*PROMPT*
With the line containing "Instruction: Click the Status column header" as the start and the line containing "Given: Open the Domains menu" as the end, transcribe that span of the entries below exactly, including both.

*EXERCISE MATERIAL*
------------------------------

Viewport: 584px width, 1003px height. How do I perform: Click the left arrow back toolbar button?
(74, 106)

------------------------------

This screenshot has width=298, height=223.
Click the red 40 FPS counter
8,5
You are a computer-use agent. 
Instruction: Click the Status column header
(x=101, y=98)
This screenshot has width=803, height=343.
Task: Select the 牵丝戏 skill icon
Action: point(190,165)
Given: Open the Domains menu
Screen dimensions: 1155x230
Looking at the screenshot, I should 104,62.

------------------------------

*TASK ANSWER*
Instruction: Click the Status column header
(x=101, y=98)
This screenshot has width=803, height=343.
Task: Select the 牵丝戏 skill icon
Action: point(190,165)
Given: Open the Domains menu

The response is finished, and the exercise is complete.